Conclusions and implications

A specific packing model is constructed for chlorosomes from C. tepidum WT that is in agreement with NMR and cryo-EM data, and consistent with optical data. We analyzed different levels of heterogeneity within BChl c containing syn-anti motifs, compositional and dynamic. While chlorosomes are only weakly ordered, there exists a common pseudo-symmetric motif, which can be resolved by MAS NMR. By forming stacks and multiple layers concentric tubes are constructed, that can adapt to compositional heterogeneity and mutations. The packing shows little stereoselectivity for carbon C-31 and is robust with respect to variations in the side chains.

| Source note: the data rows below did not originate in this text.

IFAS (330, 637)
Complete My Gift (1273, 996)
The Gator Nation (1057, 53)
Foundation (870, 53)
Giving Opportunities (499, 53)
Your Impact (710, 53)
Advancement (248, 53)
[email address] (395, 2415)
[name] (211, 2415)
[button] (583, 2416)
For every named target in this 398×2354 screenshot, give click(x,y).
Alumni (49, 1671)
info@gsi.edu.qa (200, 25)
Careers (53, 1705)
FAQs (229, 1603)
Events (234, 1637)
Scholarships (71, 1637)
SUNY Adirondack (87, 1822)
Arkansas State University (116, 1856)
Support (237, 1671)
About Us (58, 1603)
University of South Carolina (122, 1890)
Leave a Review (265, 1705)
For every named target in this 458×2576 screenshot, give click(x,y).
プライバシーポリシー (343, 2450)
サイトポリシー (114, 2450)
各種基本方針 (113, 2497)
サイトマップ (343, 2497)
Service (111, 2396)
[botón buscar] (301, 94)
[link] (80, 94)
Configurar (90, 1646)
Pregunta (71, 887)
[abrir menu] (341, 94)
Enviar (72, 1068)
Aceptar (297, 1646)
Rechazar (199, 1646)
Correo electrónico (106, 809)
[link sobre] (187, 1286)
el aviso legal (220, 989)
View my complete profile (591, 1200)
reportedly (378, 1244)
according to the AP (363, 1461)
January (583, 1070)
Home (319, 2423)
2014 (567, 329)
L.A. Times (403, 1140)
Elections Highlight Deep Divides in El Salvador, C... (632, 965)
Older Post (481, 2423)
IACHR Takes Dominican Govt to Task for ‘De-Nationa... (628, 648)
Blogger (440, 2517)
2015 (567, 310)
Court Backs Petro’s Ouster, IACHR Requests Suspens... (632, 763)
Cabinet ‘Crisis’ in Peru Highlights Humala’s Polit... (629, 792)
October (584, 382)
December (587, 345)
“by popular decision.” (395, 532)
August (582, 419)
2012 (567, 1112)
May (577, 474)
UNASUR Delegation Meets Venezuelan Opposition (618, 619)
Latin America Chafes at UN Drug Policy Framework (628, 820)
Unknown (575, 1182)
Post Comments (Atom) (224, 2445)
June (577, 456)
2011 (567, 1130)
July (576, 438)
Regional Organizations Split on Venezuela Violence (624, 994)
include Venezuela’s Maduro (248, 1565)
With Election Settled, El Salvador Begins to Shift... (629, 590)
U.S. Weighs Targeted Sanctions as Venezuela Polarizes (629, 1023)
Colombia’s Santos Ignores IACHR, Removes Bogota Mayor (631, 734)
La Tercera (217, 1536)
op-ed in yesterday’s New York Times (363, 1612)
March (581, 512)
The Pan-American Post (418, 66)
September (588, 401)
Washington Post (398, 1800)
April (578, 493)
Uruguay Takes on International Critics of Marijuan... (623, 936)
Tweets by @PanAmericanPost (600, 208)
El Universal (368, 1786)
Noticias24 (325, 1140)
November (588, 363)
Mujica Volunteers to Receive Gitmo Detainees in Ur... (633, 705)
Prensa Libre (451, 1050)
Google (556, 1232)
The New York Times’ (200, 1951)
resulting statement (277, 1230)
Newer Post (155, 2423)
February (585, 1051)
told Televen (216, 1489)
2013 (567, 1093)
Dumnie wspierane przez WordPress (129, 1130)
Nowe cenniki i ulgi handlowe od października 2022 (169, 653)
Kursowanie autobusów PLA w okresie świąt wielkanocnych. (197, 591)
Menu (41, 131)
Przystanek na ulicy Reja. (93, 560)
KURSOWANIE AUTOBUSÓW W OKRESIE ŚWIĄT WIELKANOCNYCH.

With access to models that resolve the short and medium-range order in heterogeneous chlorosomes with compositional variability, a genuine understanding of how structure and dynamics in chlorosomes lead to their unique long-range transfer characteristics across different genotypes will be within reach. These principles may well be transferred to practical applications for building highly efficient artificial photoactive devices for light-harvesting and charge separation in solar fuel cells.